Items listed in a dataset:
◆ ◆ ◆ ◆
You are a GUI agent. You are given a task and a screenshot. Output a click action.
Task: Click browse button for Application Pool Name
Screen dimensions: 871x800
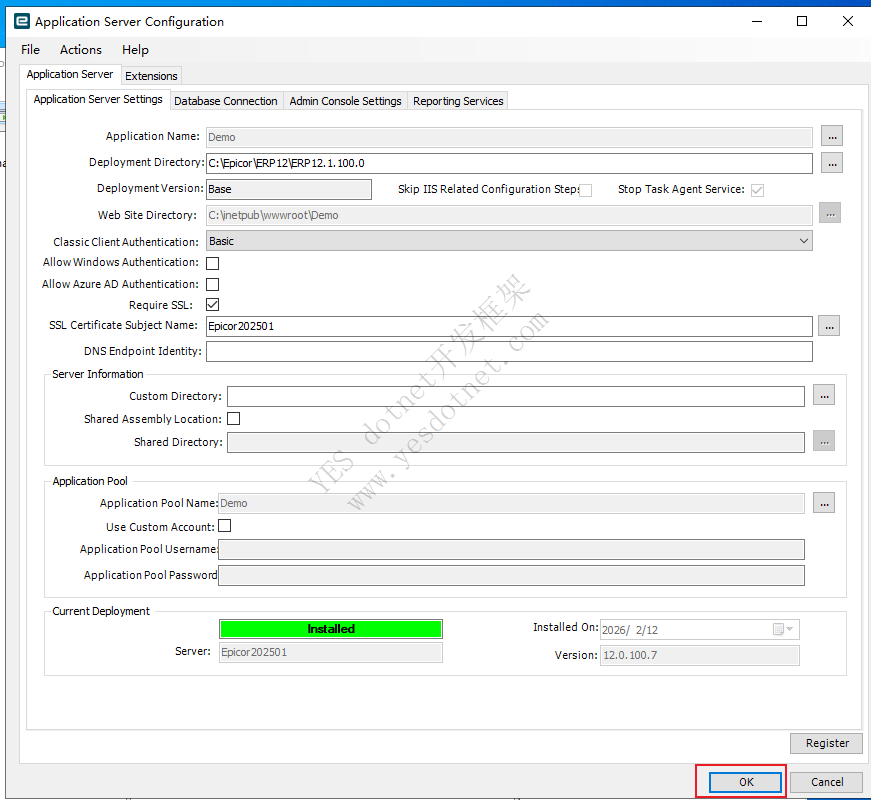(x=823, y=503)
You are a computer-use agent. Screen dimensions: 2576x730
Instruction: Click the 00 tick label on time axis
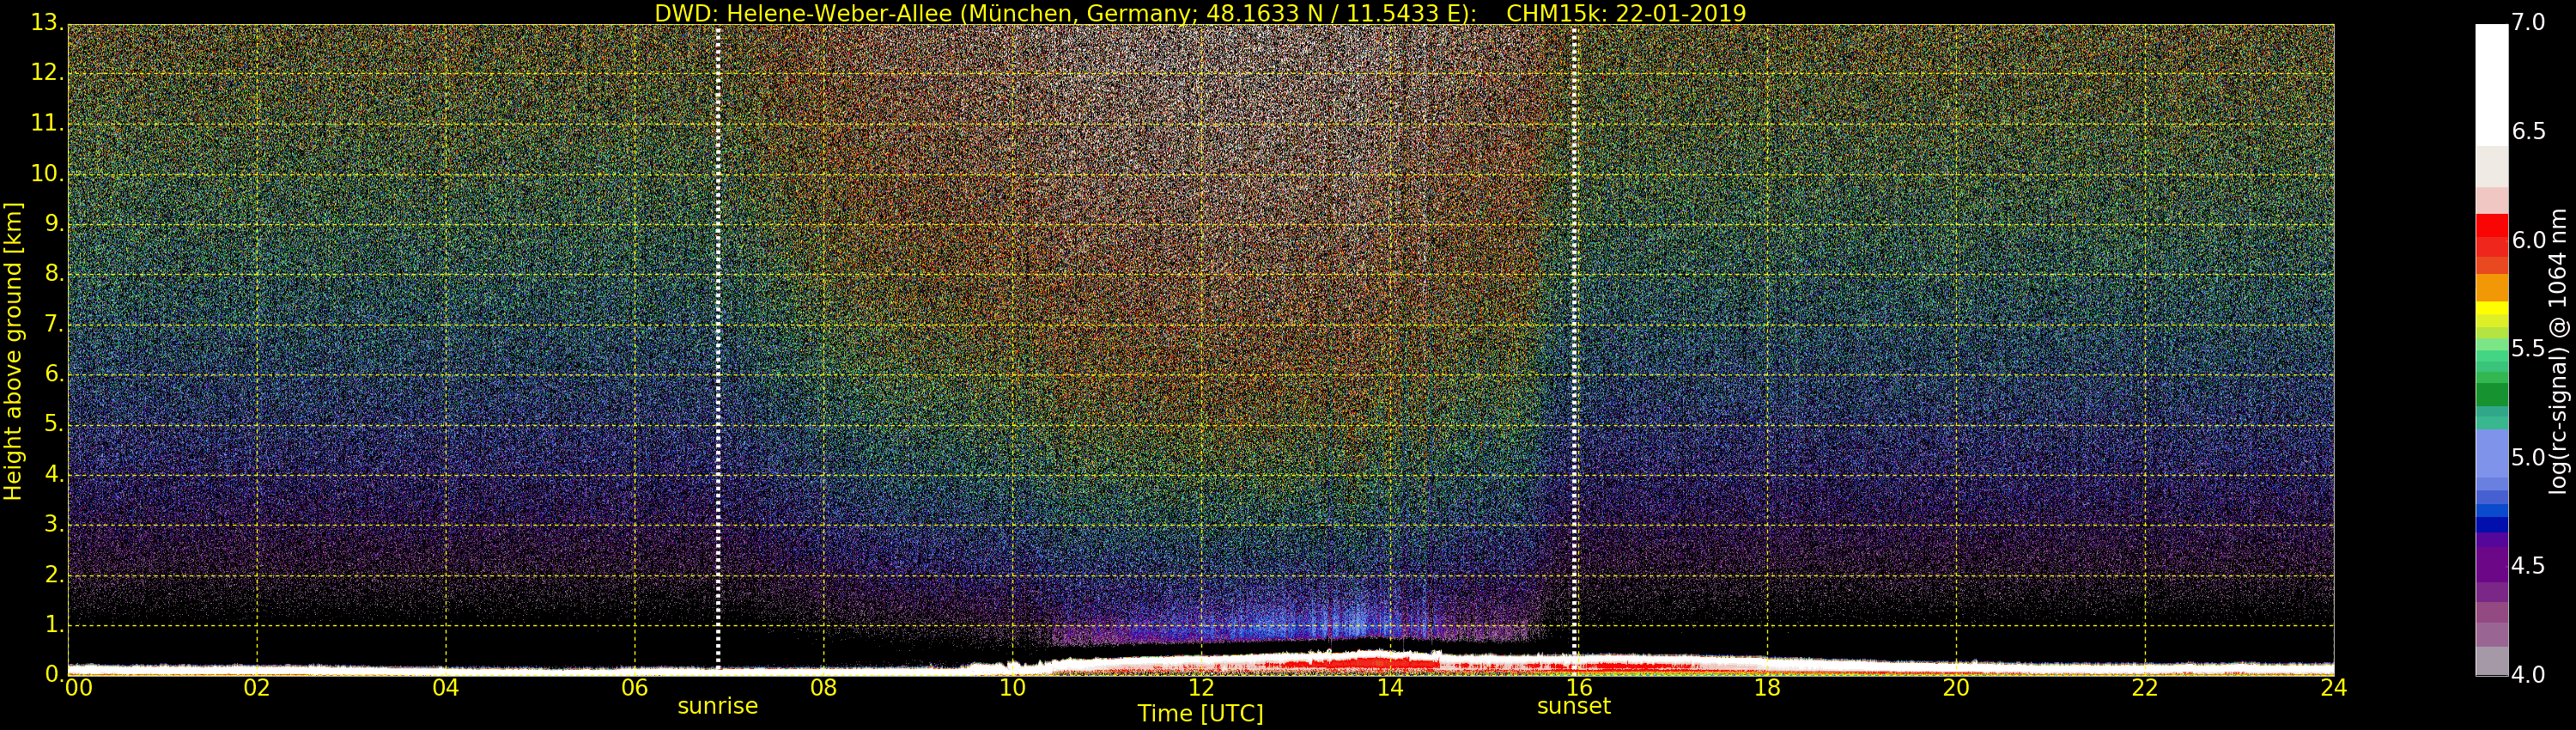78,688
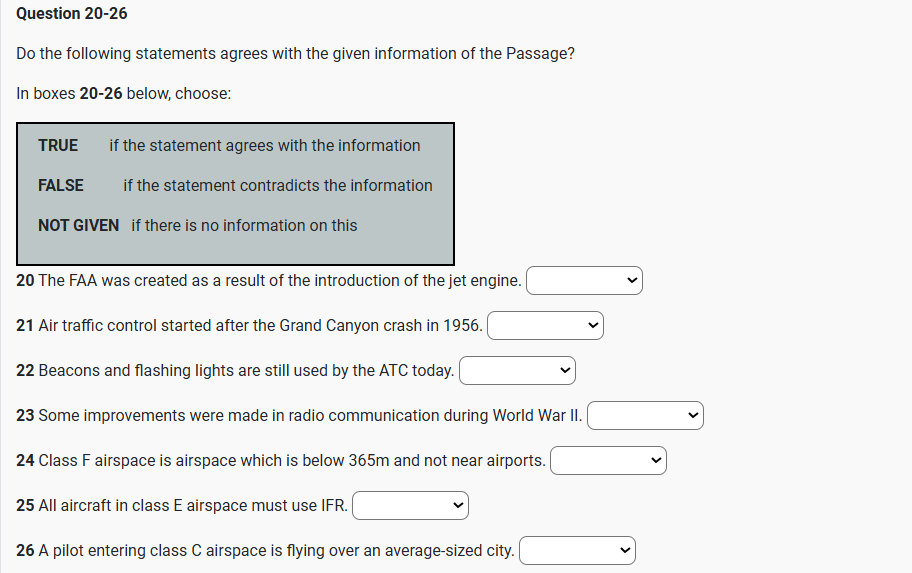Expand the answer dropdown for question 22
This screenshot has width=912, height=573.
pos(517,371)
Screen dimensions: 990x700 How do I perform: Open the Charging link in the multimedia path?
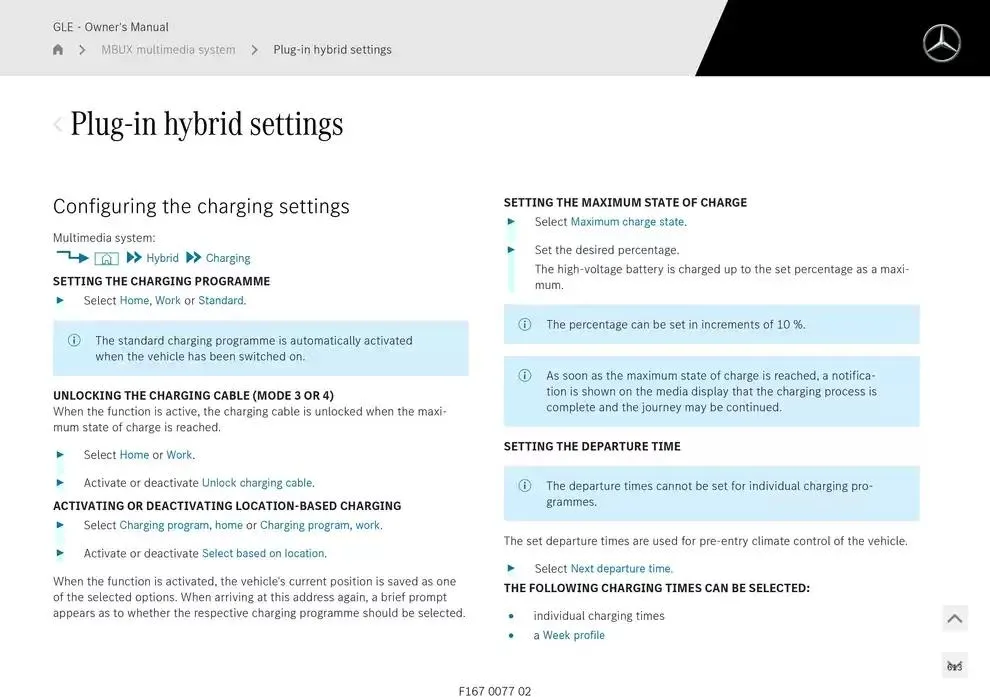point(228,258)
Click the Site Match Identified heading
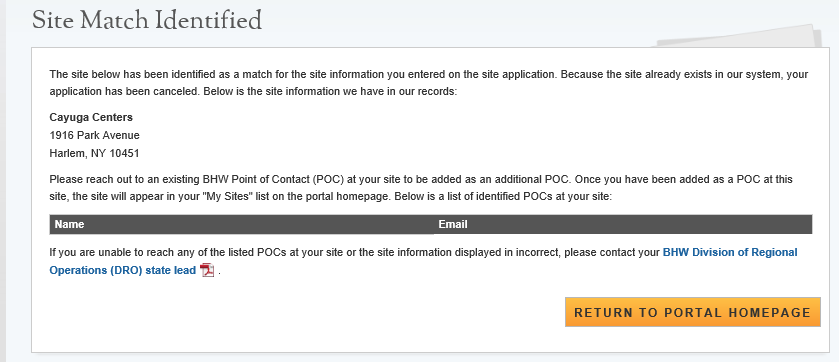 click(x=147, y=21)
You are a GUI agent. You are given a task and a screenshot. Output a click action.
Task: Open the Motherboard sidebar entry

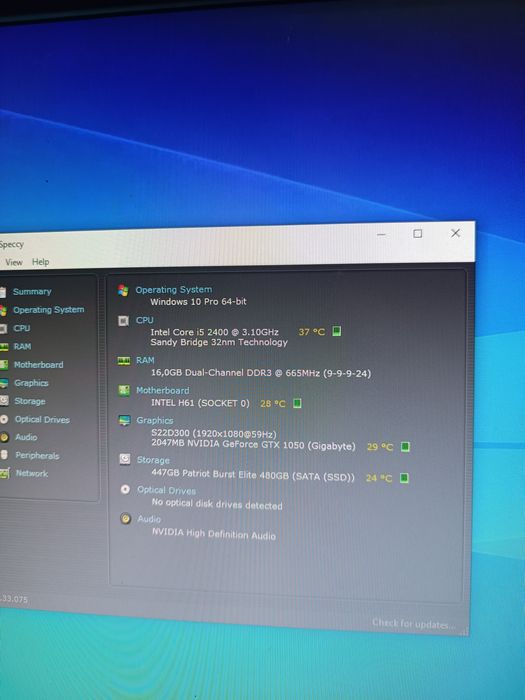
◆ ◆ ◆ ◆
Task goal:
Give the entries again exactly, but skip every image.

Task answer:
You are a GUI agent. You are given a task and a screenshot. Output a click action.
Task: Click browse button for Application Pool Name
Screen dimensions: 871x800
(x=823, y=503)
You are a computer-use agent. Screen dimensions: 2576x730
Instruction: Click the 00 tick label on time axis
78,688
Expand the answer dropdown for question 22
This screenshot has width=912, height=573.
pos(517,371)
Screen dimensions: 990x700 How do I perform: Open the Charging link in the multimedia path?
point(228,258)
Click the Site Match Identified heading
 click(x=147, y=21)
You are a GUI agent. You are given a task and a screenshot. Output a click action.
Task: Open the Motherboard sidebar entry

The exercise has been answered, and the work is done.